Rewrite the stretch of rows from the line containing "Click the blue Help toolbar icon" through the final row as a numbered list, leaving out blank lines.

------------------------

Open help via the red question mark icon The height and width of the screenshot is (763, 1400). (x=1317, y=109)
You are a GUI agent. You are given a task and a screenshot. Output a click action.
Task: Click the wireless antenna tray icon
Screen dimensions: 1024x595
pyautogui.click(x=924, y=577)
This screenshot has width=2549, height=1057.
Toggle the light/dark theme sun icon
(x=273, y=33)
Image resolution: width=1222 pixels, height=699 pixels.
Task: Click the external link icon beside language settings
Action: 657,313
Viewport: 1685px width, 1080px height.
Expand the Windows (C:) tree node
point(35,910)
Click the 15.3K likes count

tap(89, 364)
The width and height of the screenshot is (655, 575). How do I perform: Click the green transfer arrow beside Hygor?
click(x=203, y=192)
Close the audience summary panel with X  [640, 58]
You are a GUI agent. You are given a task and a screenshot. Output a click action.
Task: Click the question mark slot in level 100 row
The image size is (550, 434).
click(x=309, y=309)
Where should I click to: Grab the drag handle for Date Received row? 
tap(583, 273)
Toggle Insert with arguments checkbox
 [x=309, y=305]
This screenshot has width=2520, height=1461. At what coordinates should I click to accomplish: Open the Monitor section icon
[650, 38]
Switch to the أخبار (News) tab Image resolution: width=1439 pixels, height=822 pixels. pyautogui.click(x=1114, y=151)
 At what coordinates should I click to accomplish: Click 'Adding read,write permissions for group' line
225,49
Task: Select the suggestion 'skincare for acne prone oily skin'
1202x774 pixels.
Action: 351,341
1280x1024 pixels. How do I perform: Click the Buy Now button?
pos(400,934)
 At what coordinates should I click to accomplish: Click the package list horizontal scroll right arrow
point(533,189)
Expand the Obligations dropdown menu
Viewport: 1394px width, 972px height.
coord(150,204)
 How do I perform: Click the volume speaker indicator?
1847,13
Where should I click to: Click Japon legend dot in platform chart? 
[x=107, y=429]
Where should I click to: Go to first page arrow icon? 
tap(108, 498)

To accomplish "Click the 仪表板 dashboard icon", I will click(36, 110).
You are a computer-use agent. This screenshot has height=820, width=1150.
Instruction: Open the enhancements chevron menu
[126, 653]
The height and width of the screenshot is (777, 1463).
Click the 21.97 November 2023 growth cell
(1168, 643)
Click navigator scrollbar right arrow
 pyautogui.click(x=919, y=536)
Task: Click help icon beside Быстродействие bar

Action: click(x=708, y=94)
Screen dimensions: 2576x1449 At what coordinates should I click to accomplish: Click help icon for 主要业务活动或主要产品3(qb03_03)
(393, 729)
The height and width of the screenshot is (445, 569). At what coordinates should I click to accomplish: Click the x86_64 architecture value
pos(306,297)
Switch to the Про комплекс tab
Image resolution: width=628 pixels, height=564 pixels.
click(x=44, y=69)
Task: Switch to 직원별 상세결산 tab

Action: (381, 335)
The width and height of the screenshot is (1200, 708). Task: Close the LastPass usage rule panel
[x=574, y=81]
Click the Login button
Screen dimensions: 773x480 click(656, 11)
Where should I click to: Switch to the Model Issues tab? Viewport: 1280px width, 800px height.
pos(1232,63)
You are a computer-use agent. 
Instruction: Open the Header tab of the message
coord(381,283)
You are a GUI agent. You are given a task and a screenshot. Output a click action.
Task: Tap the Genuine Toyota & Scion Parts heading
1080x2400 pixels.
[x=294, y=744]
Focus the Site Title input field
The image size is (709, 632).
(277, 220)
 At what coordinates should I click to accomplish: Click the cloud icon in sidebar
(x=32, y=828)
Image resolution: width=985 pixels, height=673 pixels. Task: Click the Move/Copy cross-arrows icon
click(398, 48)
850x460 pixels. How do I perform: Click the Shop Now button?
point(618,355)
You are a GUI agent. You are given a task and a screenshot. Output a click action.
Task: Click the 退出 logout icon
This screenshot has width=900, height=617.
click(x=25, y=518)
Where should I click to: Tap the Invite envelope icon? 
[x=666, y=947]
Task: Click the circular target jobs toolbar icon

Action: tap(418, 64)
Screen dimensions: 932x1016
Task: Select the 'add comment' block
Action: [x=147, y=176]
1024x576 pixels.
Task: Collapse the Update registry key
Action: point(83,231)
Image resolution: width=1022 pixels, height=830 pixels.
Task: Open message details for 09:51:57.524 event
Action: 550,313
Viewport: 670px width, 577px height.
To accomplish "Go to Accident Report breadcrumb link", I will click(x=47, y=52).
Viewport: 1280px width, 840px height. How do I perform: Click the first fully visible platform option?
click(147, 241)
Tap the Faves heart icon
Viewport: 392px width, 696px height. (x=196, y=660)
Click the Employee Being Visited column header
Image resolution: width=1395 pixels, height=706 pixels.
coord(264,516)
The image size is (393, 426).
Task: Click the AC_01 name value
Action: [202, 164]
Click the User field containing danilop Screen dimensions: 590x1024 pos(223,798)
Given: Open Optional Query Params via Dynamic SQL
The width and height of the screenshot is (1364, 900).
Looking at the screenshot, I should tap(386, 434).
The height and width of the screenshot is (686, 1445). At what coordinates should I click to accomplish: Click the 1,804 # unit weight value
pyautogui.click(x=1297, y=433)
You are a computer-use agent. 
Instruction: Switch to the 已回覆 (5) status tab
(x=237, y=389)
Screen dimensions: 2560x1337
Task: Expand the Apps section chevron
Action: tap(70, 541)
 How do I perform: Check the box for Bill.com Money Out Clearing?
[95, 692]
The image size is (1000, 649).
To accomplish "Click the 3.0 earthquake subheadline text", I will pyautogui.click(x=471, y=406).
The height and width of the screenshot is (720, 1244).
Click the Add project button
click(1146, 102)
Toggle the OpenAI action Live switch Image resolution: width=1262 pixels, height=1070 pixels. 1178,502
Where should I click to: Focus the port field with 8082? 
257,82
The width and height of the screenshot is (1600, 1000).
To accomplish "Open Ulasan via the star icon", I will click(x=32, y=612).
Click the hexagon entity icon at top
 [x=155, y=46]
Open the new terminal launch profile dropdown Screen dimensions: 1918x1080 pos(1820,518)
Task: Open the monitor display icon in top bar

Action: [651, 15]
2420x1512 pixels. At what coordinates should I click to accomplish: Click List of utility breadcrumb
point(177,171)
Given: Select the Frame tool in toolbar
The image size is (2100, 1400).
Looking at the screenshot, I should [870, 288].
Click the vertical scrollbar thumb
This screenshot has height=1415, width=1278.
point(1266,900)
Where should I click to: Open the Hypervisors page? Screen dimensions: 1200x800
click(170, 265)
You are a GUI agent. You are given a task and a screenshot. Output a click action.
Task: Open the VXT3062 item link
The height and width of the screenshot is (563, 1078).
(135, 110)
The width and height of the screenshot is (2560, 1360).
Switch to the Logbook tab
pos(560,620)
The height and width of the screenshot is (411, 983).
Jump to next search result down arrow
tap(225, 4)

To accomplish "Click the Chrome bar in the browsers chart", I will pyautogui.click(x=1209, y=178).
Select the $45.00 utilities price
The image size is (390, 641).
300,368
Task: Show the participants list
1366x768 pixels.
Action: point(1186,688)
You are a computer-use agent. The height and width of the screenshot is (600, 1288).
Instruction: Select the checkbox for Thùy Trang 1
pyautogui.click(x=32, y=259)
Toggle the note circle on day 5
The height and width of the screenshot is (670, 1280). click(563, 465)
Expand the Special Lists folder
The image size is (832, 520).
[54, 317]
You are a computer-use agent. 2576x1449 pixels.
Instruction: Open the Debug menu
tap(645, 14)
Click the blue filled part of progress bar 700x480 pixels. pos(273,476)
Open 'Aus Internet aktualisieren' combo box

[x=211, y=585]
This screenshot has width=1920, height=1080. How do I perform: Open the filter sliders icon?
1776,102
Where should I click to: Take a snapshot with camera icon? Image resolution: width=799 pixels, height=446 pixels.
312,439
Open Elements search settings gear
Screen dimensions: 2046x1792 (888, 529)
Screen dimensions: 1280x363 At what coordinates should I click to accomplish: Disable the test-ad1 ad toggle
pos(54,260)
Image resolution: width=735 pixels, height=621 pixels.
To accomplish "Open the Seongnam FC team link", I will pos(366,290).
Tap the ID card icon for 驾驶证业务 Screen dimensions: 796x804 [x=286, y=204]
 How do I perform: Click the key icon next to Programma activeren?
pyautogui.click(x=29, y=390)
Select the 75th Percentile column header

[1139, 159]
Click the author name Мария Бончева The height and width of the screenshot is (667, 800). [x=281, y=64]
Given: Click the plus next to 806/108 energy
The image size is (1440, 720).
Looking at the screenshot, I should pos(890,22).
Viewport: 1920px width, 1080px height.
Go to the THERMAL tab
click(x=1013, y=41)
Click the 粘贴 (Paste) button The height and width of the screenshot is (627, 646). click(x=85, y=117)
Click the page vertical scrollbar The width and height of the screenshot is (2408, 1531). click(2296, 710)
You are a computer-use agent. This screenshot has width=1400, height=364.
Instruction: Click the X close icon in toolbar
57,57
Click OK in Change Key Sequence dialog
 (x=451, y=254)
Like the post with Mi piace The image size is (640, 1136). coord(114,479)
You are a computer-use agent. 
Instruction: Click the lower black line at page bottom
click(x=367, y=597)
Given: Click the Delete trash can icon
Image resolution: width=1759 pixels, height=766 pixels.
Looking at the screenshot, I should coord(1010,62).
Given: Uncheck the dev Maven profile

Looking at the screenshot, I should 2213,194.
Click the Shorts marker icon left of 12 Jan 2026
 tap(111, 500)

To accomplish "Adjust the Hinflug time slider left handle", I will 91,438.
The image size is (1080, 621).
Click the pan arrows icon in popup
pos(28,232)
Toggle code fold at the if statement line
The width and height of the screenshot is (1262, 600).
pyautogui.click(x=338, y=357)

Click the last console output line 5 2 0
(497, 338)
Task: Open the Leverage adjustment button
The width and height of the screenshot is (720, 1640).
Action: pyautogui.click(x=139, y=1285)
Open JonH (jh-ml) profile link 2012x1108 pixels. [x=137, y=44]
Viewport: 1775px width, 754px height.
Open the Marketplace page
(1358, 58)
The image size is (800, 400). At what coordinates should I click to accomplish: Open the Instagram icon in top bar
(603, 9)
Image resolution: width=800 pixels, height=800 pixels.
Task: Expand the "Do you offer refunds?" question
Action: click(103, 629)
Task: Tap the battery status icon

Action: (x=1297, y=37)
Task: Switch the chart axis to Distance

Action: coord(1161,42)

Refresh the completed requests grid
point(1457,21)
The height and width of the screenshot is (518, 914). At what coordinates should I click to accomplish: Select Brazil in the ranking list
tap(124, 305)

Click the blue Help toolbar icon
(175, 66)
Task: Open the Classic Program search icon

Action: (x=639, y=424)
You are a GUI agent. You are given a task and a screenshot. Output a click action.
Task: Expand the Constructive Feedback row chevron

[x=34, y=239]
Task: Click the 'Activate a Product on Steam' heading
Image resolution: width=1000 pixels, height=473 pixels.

------------------------

ANSWER TO THIS TASK:
1. Click the blue Help toolbar icon
2. (175, 66)
3. Task: Open the Classic Program search icon
4. Action: (x=639, y=424)
5. You are a GUI agent. You are given a task and a screenshot. Output a click action.
6. Task: Expand the Constructive Feedback row chevron
7. [x=34, y=239]
8. Task: Click the 'Activate a Product on Steam' heading
9. Image resolution: width=1000 pixels, height=473 pixels.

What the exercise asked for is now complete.